Thursday, September 8, 2011

The Long Dry










daily haiku



grass is tinder dry

some fires in the area

leaves begin to fall



Little rain for nearly two months and the countryside is in its usual time of waiting for moisture. Rain in the next few weeks if we are lucky, or October snow if we're not. I am forced to use the methane water to keep my plants alive - I use the bare minimum and hope that winter snow washes away the sodium salts. Plants look tired and "stalky" especially the mint that is stubbornly refusing to bloom. Intead of mint, the bees are clustering around the spikes of purple russian sage. I caught sight of them after the last rain, glued to the blossoms, which made me think they cannot fly when their wings get wet? I had to poke one to find out if it was alive - it was - it did not fly.


Grasshoppers are eating anything with moisture, and although we do not have a lot of them there are holes in the petals of the petunias that show they are hungry as ever. I drove to Ashland a few times where they have a plague of them and I could hear pings and pops as they hit the front of the car. I hate that. They form a cement-like layer which takes ages to remove in the car wash.

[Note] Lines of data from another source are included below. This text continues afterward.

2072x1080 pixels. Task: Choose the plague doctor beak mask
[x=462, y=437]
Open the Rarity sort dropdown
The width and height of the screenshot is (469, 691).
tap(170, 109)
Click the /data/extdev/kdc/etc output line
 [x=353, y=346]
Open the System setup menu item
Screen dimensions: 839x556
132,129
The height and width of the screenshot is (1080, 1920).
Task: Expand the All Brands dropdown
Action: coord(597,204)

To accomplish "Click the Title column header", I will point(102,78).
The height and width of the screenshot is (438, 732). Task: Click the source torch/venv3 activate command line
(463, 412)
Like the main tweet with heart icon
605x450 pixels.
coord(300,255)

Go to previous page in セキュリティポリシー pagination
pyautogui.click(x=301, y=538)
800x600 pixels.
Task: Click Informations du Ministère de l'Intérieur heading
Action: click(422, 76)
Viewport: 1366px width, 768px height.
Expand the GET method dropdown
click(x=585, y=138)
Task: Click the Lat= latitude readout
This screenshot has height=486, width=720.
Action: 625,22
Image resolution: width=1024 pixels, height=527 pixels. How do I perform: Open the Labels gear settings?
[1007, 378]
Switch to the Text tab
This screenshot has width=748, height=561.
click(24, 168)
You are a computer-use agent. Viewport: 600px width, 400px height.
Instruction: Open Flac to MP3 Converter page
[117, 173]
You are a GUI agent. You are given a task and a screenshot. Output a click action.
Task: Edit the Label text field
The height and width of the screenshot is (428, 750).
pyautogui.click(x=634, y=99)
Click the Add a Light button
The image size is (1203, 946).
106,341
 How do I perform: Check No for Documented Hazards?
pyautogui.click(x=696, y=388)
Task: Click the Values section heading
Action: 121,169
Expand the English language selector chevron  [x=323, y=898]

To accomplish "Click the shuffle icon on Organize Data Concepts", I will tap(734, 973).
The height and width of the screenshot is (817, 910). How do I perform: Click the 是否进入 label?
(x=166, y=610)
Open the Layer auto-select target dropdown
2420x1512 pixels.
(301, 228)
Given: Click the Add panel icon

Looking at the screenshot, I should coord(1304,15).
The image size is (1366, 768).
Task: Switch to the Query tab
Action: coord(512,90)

The cottonwood is losing early dried leaves and my energy is split on whether to rake now and later, or wait til they are all down. My perfectionism votes for the first option, my laziness the second! Neither option has won as yet.

As for me, approaching my 70th birthday, I notice dry skin on my arms that look like my mothers' when she was older. Crepey and creepy in my opinion. I fight wrinkles with Lancome, but the beastley little skin-valleys are slowly winning. I am in the fall of my life raking over the old years and petrified of the new ones; but I can chose to enjoy today - it's all we have anyway.